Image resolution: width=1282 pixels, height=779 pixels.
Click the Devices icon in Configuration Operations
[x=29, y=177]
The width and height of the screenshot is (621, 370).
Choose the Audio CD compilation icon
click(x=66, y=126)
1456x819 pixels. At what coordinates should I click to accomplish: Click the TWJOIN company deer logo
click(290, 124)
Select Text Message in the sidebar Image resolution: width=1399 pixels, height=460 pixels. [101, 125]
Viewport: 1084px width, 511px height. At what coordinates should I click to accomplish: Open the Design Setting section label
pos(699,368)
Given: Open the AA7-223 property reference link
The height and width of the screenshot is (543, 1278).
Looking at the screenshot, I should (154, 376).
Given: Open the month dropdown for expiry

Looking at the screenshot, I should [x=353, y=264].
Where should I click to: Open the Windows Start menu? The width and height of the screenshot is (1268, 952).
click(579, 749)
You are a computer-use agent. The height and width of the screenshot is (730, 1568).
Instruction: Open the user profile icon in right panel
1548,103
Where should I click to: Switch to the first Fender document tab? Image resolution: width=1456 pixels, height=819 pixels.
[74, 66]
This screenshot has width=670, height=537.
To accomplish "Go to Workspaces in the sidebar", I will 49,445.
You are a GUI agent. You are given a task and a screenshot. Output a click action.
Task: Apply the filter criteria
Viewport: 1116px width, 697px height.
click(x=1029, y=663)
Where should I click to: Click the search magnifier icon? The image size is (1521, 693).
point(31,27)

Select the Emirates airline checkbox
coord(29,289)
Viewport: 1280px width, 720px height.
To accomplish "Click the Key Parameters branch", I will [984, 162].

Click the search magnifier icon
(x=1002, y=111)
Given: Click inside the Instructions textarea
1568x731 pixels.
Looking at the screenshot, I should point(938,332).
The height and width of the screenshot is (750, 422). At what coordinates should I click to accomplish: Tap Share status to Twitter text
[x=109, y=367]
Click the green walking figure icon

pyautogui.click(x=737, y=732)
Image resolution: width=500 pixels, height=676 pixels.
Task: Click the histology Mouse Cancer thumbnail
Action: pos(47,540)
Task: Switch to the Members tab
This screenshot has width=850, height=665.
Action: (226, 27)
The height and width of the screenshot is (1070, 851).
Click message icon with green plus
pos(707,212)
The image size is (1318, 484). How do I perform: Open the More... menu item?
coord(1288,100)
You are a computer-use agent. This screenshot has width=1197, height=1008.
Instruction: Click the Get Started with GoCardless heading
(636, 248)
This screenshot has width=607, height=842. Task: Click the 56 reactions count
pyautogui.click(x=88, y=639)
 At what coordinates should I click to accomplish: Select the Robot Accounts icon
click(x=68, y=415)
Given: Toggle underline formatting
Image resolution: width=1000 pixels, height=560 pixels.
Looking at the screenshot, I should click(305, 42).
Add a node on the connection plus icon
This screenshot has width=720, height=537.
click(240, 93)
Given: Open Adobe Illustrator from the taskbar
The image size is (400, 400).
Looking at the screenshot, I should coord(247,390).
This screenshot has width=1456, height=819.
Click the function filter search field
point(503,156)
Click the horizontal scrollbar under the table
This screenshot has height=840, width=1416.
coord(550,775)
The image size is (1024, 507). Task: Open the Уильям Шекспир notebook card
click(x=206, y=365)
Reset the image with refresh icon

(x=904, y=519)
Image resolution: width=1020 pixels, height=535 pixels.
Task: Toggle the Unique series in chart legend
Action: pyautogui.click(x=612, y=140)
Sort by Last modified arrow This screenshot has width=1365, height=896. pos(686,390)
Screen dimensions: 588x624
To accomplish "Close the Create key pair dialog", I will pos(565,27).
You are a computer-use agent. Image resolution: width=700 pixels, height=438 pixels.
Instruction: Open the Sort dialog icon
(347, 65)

++++++++

JOB: Update the rows beginning at the line that has "The height and width of the screenshot is (1070, 851)." and ending after the line that has "coord(1288,100)", swapping "green" for "red" and leaving everything else unchanged.

RESPONSE TO THIS EXERCISE:
The height and width of the screenshot is (1070, 851).
Click message icon with red plus
pos(707,212)
The image size is (1318, 484). How do I perform: Open the More... menu item?
coord(1288,100)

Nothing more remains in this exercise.